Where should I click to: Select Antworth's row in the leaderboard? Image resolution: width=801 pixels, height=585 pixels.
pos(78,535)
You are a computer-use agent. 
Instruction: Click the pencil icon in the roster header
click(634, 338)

WORK REQUIRED
Swap "leaderboard" for "standings table" in the listing above and reproduce it, with everything else unchanged.

OUTPUT
Where should I click to: Select Antworth's row in the standings table? Image resolution: width=801 pixels, height=585 pixels.
pos(78,535)
You are a computer-use agent. 
Instruction: Click the pencil icon in the roster header
click(634, 338)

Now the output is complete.